Apple has completely overhauled its Windows app suite, including iCloud and Apple Music

Apple has completely overhauled its Windows app suite, including iCloud and Apple Music

Big news for people who prefer iPhones but also prefer to use Windows PCs: Apple has overhauled its entire suite of Windows apps, including non-beta versions of the Apple Music and Apple TV apps, and devices it started previewing for Windows 11 users over From a year ago. Together, these apps replace most of the functionality found in the iTunes app for Windows; iTunes for macOS was discontinued in 2019. Apple also released a major update to iCloud for Windows with an overhauled design.

All apps are currently available in the Microsoft Store. While the previews released by Apple last year required Windows 11 22H2 or later, the final versions of all four new apps also work in Windows 10 for people who chose not to upgrade or whose PCs don’t meet the system requirements.

Both the Apple Music and Apple TV apps provide access to Apple’s streaming music and video libraries for people with subscriptions, though both apps will also import and play your local music and video libraries from iTunes if you have them.

However, these apps haven’t put the final nail in the coffin of iTunes for Windows yet; iTunes is still used to manage podcasts and audiobooks in Windows, where the app will notify you if you try to play it after installing the Music or TV apps. If Apple eventually plans to release Windows versions of its Podcasts or Books apps from macOS and iOS, the company hasn’t done so yet.

Apple’s Devices app is what you’ll use if you want to back up your iPhone or iPad to your computer or perform system restores for iDevices in recovery mode. It can also be useful when trying to install updates on devices that don’t have enough free space to download and install the updates themselves. This app doesn’t exist in macOS, but it’s very similar to a set of features that arrived in Finder when Apple initially discontinued iTunes for macOS in 2019.

The biggest change in the new iCloud for Windows app is the overhauled design, and while some will lament the reduced information density, it actually does a surprisingly good job of looking like a native Windows 11 app. It supports Dark Mode in both Windows 10 and Windows 11, and in Windows 11, it even uses the “mica” background texture used by Settings and other Windows 11 apps to pick up a tint from your computer’s primary desktop background (Apple is doing something Similar on Mac). The app also features a simplified first-time setup process that asks you what you want to sync and how.

But functionally, the app still does pretty much what it did before.
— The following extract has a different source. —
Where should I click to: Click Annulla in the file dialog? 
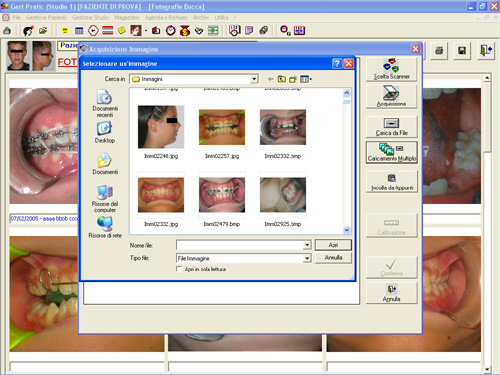[x=333, y=258]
The iCloud app for Windows will sync your iCloud Drive files locally; Provides password synchronization via Chrome/Edge browser extension; Your Chrome, Edge, and Firefox bookmarks will sync; It has mail, contacts, and calendar syncing via the new Outlook for Windows app; It also offers iCloud photo syncing, with the option to download either the original HEIF photos that modern iPhones take by default, or the more compatible JPEG versions.

There are still plenty of iCloud features that aren’t available in Windows, including Notes and Reminders syncing, native versions of the Pages, Numbers, and Keynote apps, and a few other things. But iCloud for Windows is gradually becoming more useful and full-featured after being around for many years as a great syncing service for browser bookmarks.
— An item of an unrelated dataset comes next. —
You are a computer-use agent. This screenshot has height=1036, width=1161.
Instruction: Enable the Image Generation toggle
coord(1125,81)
Although it’s still far from as seamless as using an iPhone with a Mac, using an iPhone with a PC has gradually become more enjoyable over the past year or two. Besides adding iCloud photo and password syncing, Microsoft also added rudimentary iMessage support to its Phone Link app in April, finally allowing iPhone users to see and respond to basic text messages via their computers. The app (formerly called “Your Phone”) has already supported Android phone syncing for years.

If you want to know why Apple is paying attention to its Windows apps these days, a look at the company’s revenue offers a likely suggestion: Over the past few years, its Services division has continued to grow at a steady rate even with the company’s revenue. of hardware sales remained at their levels or decreased slightly. The Services section includes all of the revenue Apple generates from iCloud, Apple Music, Apple TV+, and other subscription plans.

Although Apple clearly prefers to buy Apple devices to use Apple services, offering apps that fit competing ecosystems at least ensures that people who use a mix of devices — an iPhone with a PC, an Android phone with a Mac or iPad — have The choice to stay within the Apple ecosystem rather than using widely compatible third-party apps like Spotify or Dropbox.